Recorde de Liquidez e Transformação de Portfólio
A Votorantim, um dos maiores grupos empresariais do Brasil, encerrou o ano de 2025 com um caixa robusto de R$ 7,7 bilhões e sem dívidas. Este patamar de liquidez é inédito na centenária história da companhia. A entrada de R$ 4,7 bilhões provenientes da venda da Companhia Brasileira de Alumínio (CBA) para a Chinalco e Rio Tinto, anunciada no fim de janeiro, ainda impulsionará ainda mais as finanças do grupo neste ano, quando a transação for concluída. Essa ‘munição financeira’ inédita posiciona a Votorantim para realizar investimentos significativos, seja em suas empresas atuais ou na aquisição de novos negócios.
João Schmidt, CEO da Votorantim, afirmou em entrevista que o caixa está disponível para investimentos, visando a continuidade da jornada de transformação do portfólio. Em 2025, a Votorantim registrou lucro líquido de R$ 4,8 bilhões, com receita líquida de R$ 47,6 bilhões e Ebitda ajustado de R$ 11,5 bilhões.
Expansão e Reconfiguração Estratégica
Desde a chegada de Schmidt em 2020, a Votorantim incorporou cinco novos negócios: Motiva (infraestrutura), Auren (energia), Altre (imobiliário), Hypera (farmacêutica) e 23S Capital (venture capital, em parceria com o fundo soberano de Cingapura, Temasek). Nesse mesmo período, o conjunto de empresas sob influência da holding, que inclui Votorantim Cimentos, Citrosuco, Nexa, Acerbrag, Banco BV e Reservas Votorantim, investiu mais de R$ 50 bilhões.
A estratégia de desinvestimento também tem sido marcante. A venda do negócio de siderurgia para a ArcelorMittal em 2018 e a incorporação da Fibria pela Suzano em 2019 são exemplos. A saída da CBA, uma empresa histórica, reforça a visão de que nenhuma companhia é intocável no portfólio. O CEO destaca que o portfólio atual está balanceado entre setores resilientes, como infraestrutura e energia, e outros mais cíclicos, como commodities, com uma visão de manter essa exposição em ‘medida certa’.

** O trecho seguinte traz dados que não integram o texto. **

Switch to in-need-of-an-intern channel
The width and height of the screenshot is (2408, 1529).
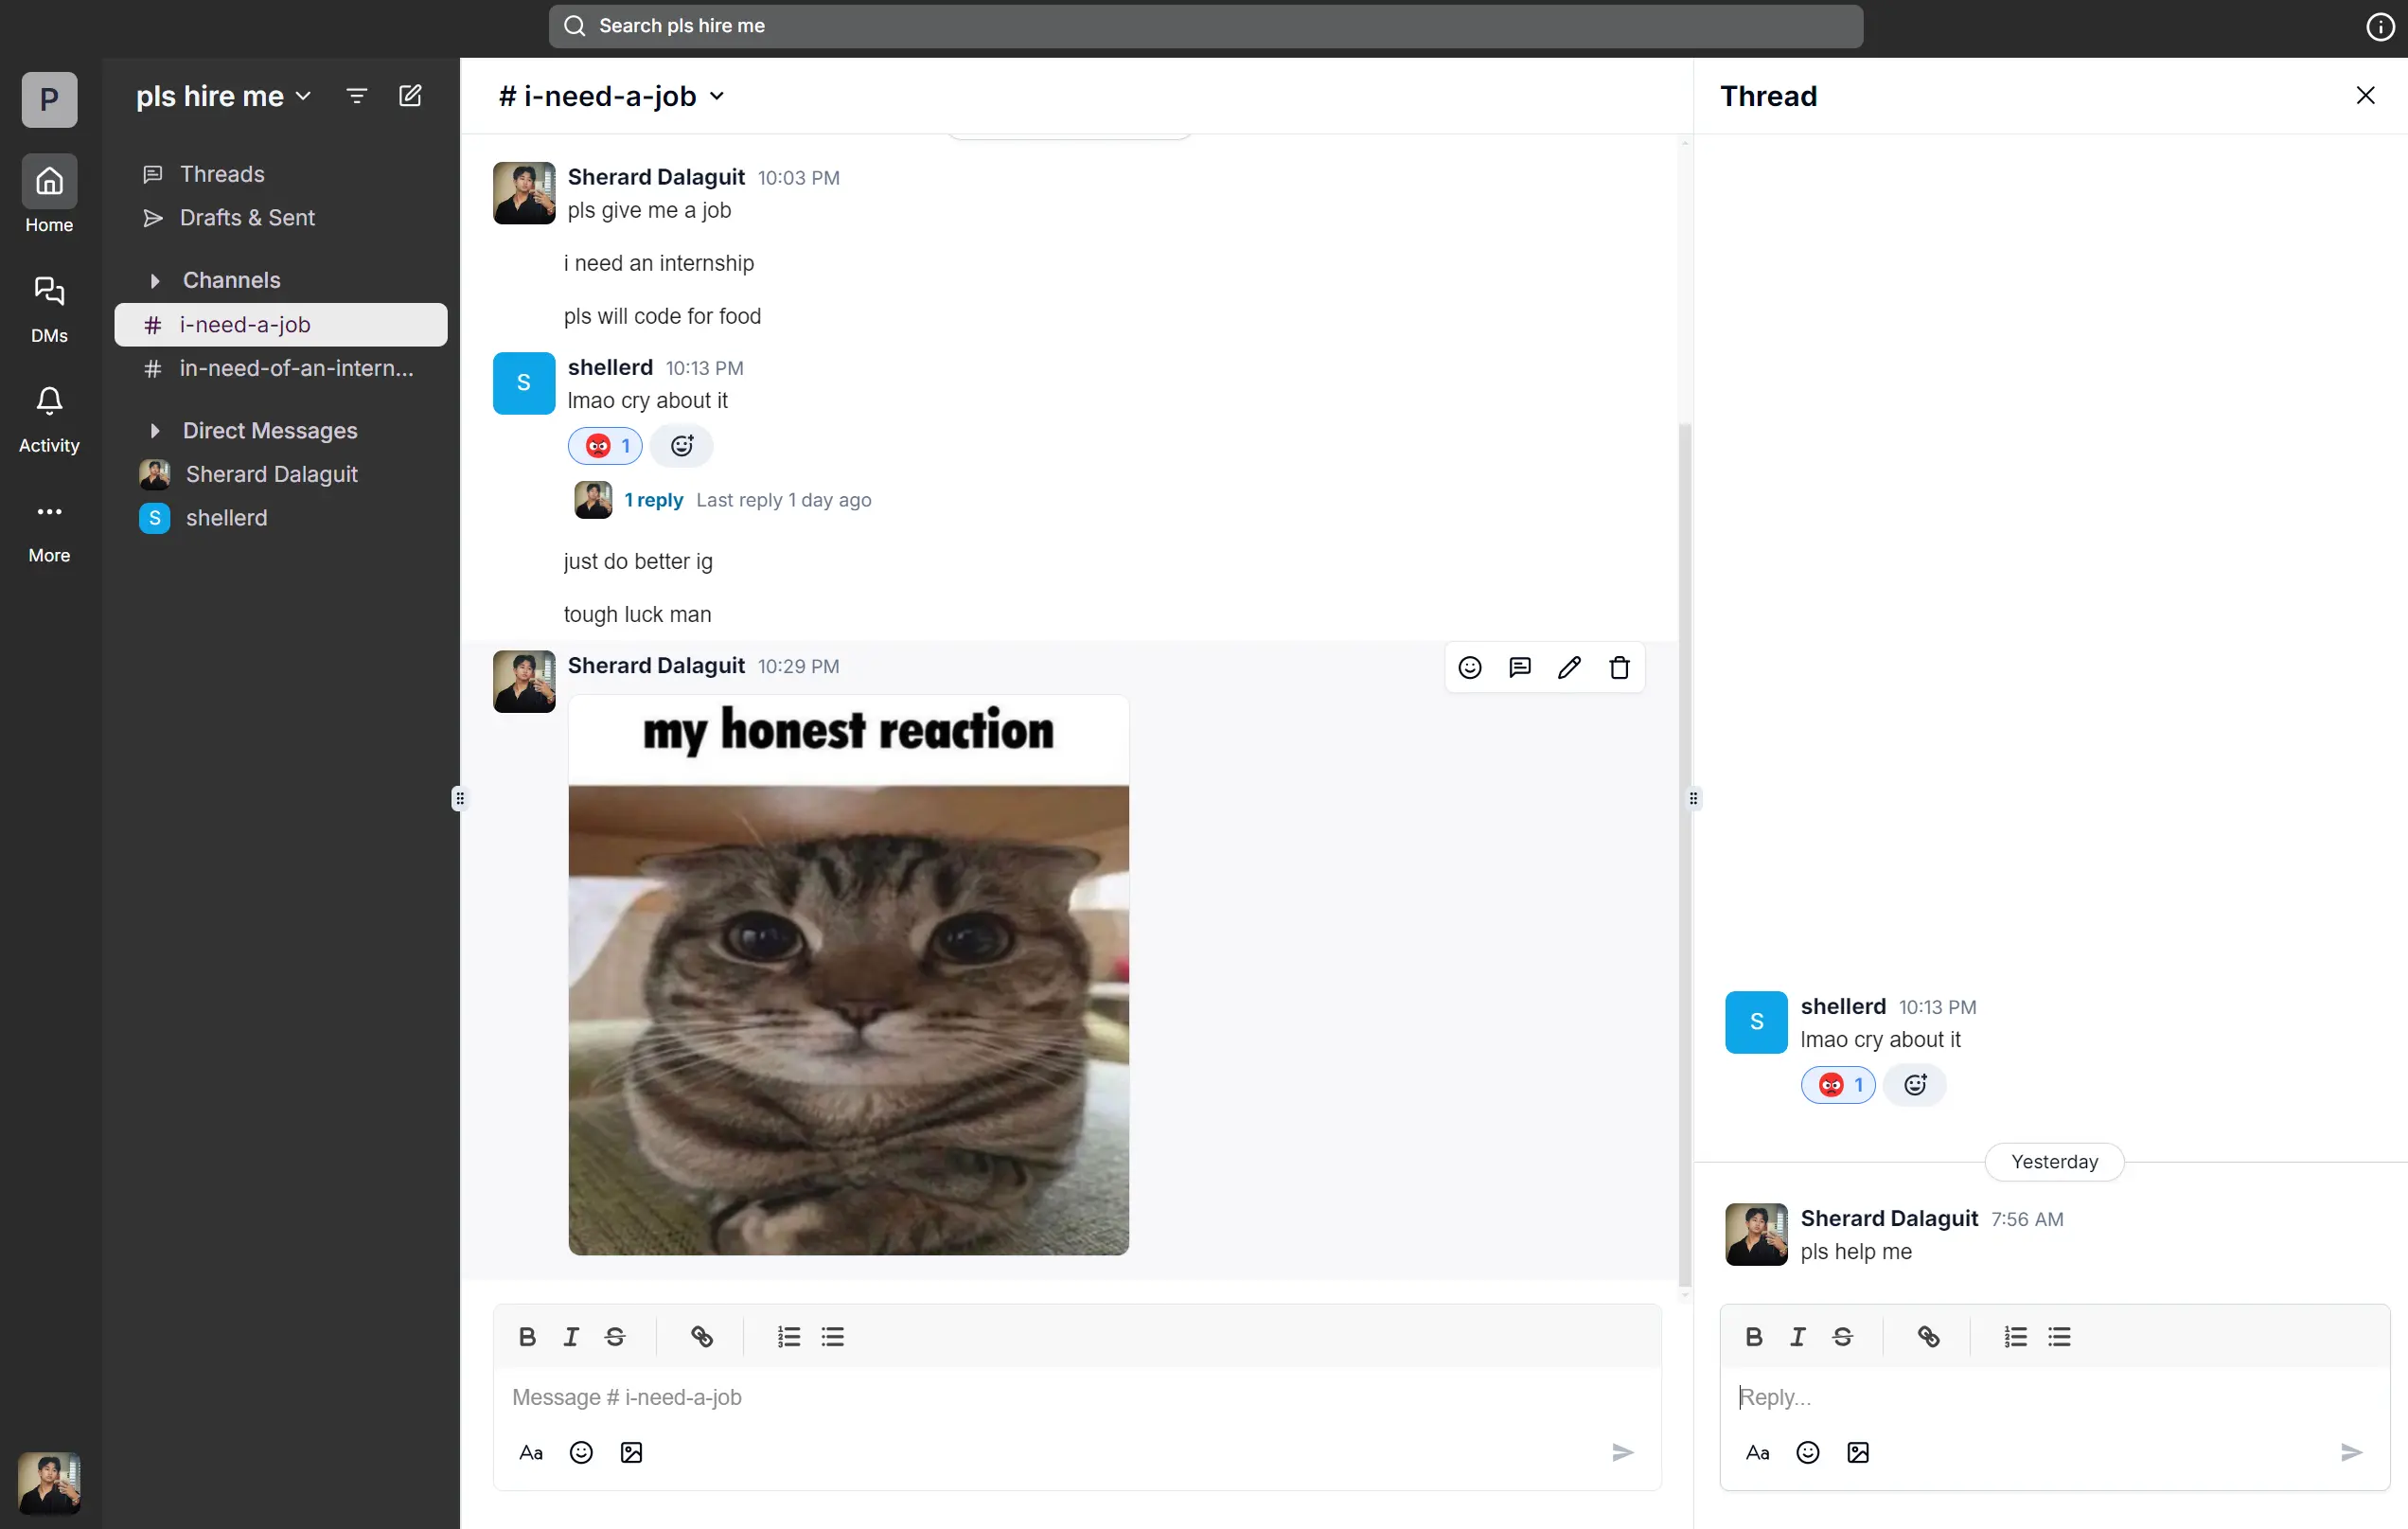click(x=295, y=369)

Novos Horizontes: Infraestrutura e Saúde
Embora os detalhes sobre os destinos dos bilhões em caixa não sejam revelados, Schmidt indicou setores de interesse: infraestrutura regulada e saúde. O grupo já atua em infraestrutura com a Motiva e em energia com a Auren. No setor de saúde, a aposta é na Hypera, farmacêutica em que a Votorantim dobrou sua participação para 11% no início de 2025 e emplacou executivos em seu conselho.
A Votorantim liderou um aumento de capital de R$ 1,5 bilhão na Hypera, com desembolso efetivo previsto abaixo de R$ 1 bilhão. Outro movimento monitorado é a potencial aquisição da participação da Mover na Motiva, um negócio que pode movimentar R$ 5 bilhões, embora Schmidt não comente diretamente a negociação, expressa otimismo com a companhia e com investimentos em infraestrutura.
### Discrição e Governança Familiar
A venda da CBA exemplifica a discrição operacional da Votorantim. O processo, iniciado em meados de 2024 com a busca por um sócio para um projeto de mineração, evoluiu para o interesse das gigantes Chinalco e Rio Tinto na totalidade da empresa. A saída da CBA, fundada nos anos 1950, reflete o foco da holding em preservação patrimonial em detrimento de ciclos de commodities como o alumínio.
A família Ermírio de Moraes, com quase 200 membros distribuídos entre a quarta e quinta gerações, possui uma estrutura de governança clara. A holding familiar Hejoassu define os parâmetros de risco e retorno, enquanto a gestão do dia a dia é profissionalizada desde 2014. O CEO Schmidt reitera o mantra da empresa: um portfólio diversificado, flexibilidade financeira, governança sólida, capital paciente e foco no longo prazo. Essa estratégia, descrita como ‘monotonia’ pelo mercado, tem se mostrado um acerto em um cenário de transições geracionais e apostas arriscadas em outros conglomerados.